Thursday, June 2, 2011

Have it Your Whey (Greek Yogurt)

I was really slow jumping on the yogurt bandwagon. At first it seemed exotic and sort of creepy. Then I tried it and I was unimpressed. I tried to like it, but truth be told, there were only a few flavors I could tolerate. And those were closer to being sweet puddings than healthy yogurts.

Then I discovered Greek yogurt, and I was hooked. If you haven't tried it, Greek yogurt - or more accurately, Greek-style yogurt - is a thicker version of regular yogurt.

There are a few ways to thicken yogurt. You can add things to it - like gelatins and gums - or you can strain it. "Real" Greek-style is strained, which removes some of the whey. Turns out that the astringency of the whey is precisely what I didn't like about yogurt. Straining some of whey out of the yogurt fixes that problem for me.

But before we get to the straining, the yogurt has to be made. It's a very simple process, and you don't need a yogurt-making machine or any special equipment besides a decent thermometer.

You can buy dried yogurt starters to get your yogurt going, but you don't even need that. Commercial yogurt makes a fine starter as long as it has active cultures. Choose a brand that you like. Your yogurt won't be identical in flavor, but it will be similar.

Powdered milk helps increase the amount of yogurt you’ll have after straining, but you don't want to go overboard. Early in my yogurt-making days, I experimented with adding more powdered milk, and the yogurt had an odd flavor that I didn't like. A little bit is fine, or you can leave it out

When I make yogurt, I start with a half-gallon of milk and end up with about a quart of yogurt. It lasts for quite a while - I mean, yogurt is fermented milk - it's not like getting more fermented is going to make the yogurt dangerous to eat. Yogurt can get moldy, but it doesn't happen quickly. If you're squeamish, make just enough to last as long as you're comfortable with.

I don't flavor my yogurt as I’m making it. To me, plain yogurt makes more scnse since I can add flavor or fruit later, or use it for savory recipes. As far as the leftover whey, even though I'm not fond of the whey flavor in yogurt, I think it's a great addition to baked goods. So nothing is wasted.

Greek Yogurt

1/2 gallon milk
1/4 cup dry milk (optional)
1/4 cup commercial yogurt with live cultures (unflavored)

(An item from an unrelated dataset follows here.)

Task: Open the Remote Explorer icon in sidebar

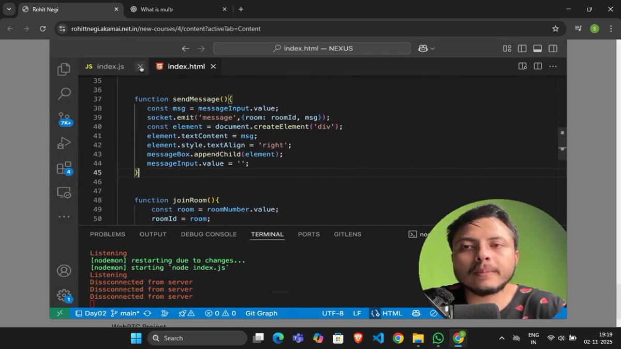Action: pyautogui.click(x=64, y=192)
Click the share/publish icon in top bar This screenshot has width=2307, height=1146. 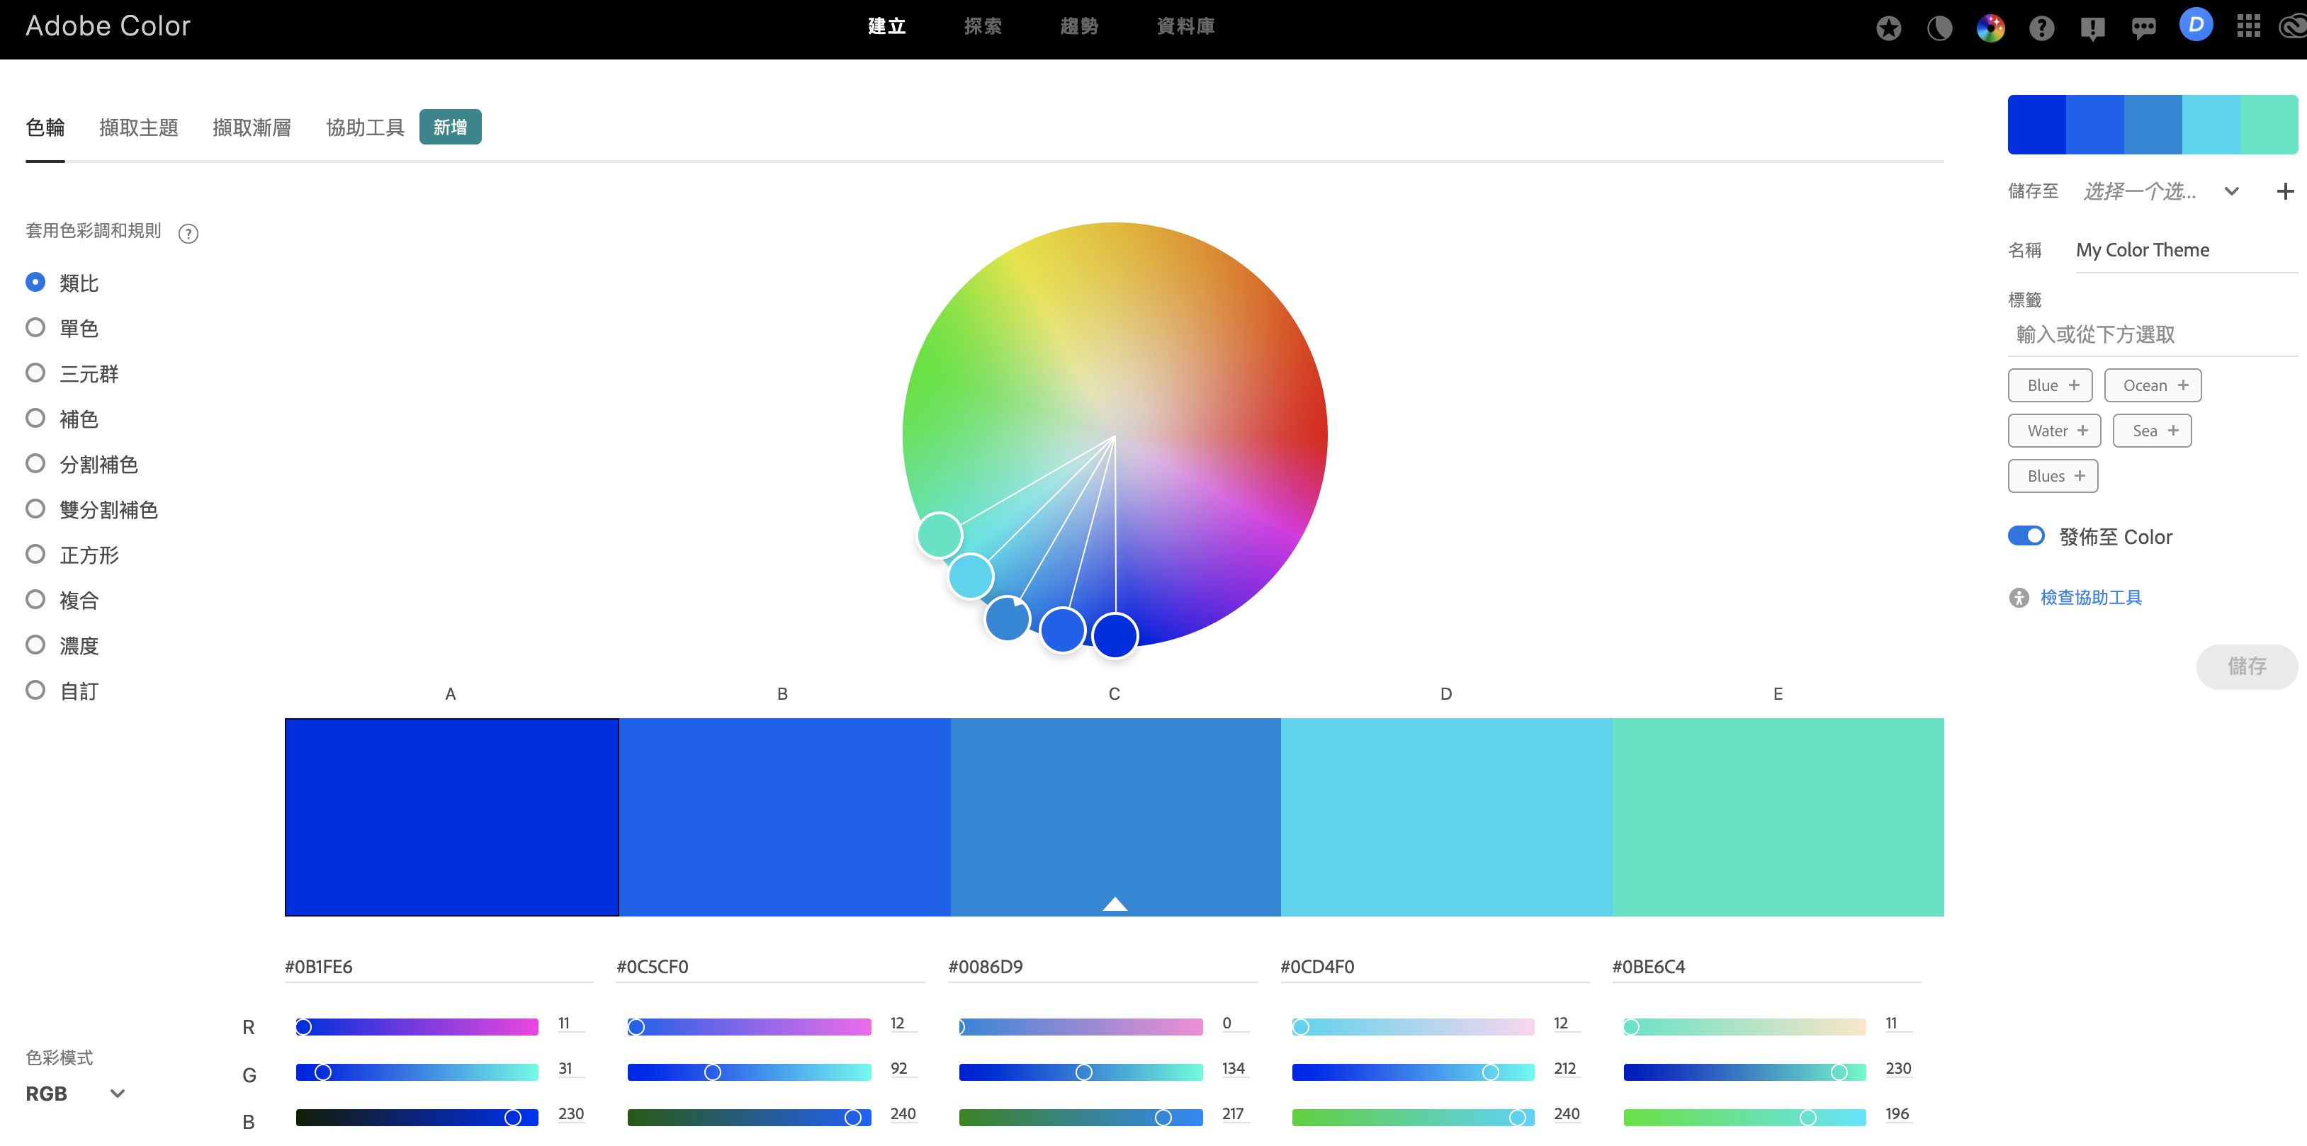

In a large, heavy-bottomed pot, combine the milk and the dry milk, if you're using it. Heat to 160 degrees, then turn off the heat and let it cool to 120 degrees.

Put the commercial yogurt in a small bowl. Add some of the warmed milk, and whisk to combine. Add the warmed yogurt back to the milk, and whisk to combine.

Now comes the (slightly) difficult part. The mixture needs to be kept warm while the cultures grow and the milk turns into yogurt. You can do this by covering the cooking container and putting it in your oven with the light on, or by wrapping it in a few layers of towels and putting it into a cooler.

Another important thing is to keep the yogurt undisturbed while it ferments. If you jiggle it or stir it, it might not set properly and you'll end up with a pourable yogurt instead of a spoonable one.

The mixture is as firm as it will ever be after about 4 hours. You can leave it longer - up to 8-10 hours total. the difference is that the longer you leave it, the more tart it will be. I usually let mine go for about 6 hours, but I've left it much longer, as well.

Put the yogurt in the refrigerator to chill completely. This stops the fermenting process.

When the yogurt is completely chilled, strain it. I use a very fine-mesh metal strainer, but if all you have is a coarse strainer, line it with a couple layers of cheesecloth. Don't stir the yogurt before straining, just put the strainer on top of a suitable container to catch the whey as it drains, scoop the yogurt into the strainer, cover it plastic wrap, and put the whole thing in the refrigerator and forget about it for a few hours.

I use a large glass measuring cup to catch the whey. For one thing, it's the perfect size for my strainer. For another, it lets me see how much whey had drained out. The longer you strain, the thicker the yogurt will be - it will take several hours, at least, depending on how thick you like your yogurt. I usually strain until I have half the original volume.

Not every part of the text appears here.